● Required work:
How do the lines below between the ones holding "Image resolution: width=550" and "You are a computer-use agent. The image size is (989, 452).", inclusive, read? Give them again exactly, with no other lines.

Data records:
········
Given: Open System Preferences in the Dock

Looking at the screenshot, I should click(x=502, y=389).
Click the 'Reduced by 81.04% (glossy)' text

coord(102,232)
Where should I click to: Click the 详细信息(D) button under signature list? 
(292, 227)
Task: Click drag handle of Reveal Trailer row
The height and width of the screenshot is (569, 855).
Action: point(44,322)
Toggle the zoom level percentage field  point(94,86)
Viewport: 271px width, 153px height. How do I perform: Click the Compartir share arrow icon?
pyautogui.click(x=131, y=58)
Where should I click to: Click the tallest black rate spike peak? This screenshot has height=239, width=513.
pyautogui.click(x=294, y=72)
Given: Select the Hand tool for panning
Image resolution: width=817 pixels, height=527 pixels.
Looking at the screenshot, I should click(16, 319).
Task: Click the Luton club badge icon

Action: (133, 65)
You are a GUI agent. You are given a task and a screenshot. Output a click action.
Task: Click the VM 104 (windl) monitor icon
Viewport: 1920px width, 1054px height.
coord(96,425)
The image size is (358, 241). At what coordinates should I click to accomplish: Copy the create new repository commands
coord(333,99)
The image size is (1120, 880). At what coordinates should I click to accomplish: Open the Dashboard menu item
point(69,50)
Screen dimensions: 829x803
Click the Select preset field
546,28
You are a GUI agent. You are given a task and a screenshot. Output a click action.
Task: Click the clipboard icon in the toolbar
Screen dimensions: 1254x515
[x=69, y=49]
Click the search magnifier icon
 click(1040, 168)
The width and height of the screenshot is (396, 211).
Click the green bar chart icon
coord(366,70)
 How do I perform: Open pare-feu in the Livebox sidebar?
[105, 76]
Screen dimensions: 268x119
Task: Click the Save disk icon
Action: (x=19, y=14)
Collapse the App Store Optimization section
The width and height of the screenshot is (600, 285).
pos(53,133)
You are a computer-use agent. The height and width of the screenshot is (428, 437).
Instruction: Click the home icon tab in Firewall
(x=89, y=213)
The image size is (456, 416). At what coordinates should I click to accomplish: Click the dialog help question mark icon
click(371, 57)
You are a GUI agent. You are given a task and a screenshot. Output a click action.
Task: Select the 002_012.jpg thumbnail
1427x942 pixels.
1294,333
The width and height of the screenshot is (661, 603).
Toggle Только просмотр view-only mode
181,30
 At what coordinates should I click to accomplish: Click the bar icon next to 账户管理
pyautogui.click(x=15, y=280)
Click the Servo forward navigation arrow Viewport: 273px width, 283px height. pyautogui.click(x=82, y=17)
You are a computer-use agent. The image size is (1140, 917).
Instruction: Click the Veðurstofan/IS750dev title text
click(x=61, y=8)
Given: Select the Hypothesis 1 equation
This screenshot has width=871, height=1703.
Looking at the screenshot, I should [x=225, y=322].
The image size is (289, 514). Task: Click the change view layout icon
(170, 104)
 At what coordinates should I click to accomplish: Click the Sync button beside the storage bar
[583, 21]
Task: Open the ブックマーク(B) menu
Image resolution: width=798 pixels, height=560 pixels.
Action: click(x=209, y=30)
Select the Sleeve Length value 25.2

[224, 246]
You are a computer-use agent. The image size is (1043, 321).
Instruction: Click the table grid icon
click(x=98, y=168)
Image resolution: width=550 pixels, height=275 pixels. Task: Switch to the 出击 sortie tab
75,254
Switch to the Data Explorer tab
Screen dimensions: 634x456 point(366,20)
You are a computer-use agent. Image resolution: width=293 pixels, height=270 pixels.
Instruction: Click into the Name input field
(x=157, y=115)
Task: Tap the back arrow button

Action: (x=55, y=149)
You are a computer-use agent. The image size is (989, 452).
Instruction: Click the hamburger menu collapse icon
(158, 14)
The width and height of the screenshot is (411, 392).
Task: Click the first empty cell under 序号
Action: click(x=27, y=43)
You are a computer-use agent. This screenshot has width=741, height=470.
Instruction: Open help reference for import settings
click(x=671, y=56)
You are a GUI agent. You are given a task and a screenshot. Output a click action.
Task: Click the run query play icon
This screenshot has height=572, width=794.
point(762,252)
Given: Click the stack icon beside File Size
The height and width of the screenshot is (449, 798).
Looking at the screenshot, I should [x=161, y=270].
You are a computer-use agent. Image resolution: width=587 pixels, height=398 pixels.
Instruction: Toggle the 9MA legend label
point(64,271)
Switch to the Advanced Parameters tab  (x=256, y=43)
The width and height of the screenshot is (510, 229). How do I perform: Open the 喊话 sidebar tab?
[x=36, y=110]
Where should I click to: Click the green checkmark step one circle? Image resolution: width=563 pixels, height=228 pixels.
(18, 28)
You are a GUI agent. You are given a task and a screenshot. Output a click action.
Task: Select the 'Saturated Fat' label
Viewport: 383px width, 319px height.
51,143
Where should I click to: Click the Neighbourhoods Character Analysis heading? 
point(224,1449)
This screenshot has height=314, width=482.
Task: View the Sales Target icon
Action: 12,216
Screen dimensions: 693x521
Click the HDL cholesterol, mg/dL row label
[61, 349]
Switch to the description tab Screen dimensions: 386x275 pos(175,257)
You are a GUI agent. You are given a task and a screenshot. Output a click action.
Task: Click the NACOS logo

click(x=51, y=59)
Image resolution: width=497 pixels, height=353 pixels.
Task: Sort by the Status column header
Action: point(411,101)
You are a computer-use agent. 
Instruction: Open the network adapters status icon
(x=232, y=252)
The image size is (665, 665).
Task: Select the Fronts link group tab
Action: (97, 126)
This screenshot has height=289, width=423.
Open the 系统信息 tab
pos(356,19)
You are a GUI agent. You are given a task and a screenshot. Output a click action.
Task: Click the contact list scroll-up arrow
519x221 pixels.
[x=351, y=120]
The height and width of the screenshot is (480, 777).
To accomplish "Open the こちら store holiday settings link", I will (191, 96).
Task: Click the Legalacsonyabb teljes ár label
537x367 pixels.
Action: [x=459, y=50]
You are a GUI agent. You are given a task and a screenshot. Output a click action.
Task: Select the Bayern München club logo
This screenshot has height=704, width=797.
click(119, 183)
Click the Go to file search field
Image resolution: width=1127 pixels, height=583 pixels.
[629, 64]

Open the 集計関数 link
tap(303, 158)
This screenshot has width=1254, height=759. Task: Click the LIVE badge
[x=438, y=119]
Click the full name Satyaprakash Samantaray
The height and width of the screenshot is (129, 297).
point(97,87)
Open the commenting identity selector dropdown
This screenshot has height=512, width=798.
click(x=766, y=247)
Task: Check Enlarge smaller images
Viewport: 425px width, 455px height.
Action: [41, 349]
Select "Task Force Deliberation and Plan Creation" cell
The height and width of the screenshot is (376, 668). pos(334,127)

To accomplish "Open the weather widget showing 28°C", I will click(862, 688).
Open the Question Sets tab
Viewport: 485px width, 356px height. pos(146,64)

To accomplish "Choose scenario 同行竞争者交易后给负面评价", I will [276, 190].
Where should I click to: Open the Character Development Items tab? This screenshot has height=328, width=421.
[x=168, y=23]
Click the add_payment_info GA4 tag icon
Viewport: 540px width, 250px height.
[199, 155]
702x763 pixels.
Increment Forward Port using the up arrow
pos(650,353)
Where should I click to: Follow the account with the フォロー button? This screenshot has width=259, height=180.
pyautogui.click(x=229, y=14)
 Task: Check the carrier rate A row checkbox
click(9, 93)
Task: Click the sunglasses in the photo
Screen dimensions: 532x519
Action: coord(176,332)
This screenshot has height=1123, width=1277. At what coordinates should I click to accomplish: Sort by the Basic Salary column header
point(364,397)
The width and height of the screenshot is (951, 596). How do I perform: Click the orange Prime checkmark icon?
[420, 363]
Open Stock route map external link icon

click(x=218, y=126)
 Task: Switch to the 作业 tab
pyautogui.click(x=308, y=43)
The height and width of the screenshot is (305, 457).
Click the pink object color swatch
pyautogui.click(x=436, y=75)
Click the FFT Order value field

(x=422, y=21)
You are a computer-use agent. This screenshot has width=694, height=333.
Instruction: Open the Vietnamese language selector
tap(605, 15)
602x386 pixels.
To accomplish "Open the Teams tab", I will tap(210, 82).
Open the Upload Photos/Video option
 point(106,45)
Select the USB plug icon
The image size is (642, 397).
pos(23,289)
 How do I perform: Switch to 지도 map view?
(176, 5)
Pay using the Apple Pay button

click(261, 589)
········
● Solution to the problem:
Image resolution: width=550 pixels, height=275 pixels. Task: Switch to the 出击 sortie tab
75,254
Switch to the Data Explorer tab
Screen dimensions: 634x456 point(366,20)
You are a computer-use agent. Image resolution: width=293 pixels, height=270 pixels.
Instruction: Click into the Name input field
(x=157, y=115)
Task: Tap the back arrow button

Action: (x=55, y=149)
You are a computer-use agent. The image size is (989, 452).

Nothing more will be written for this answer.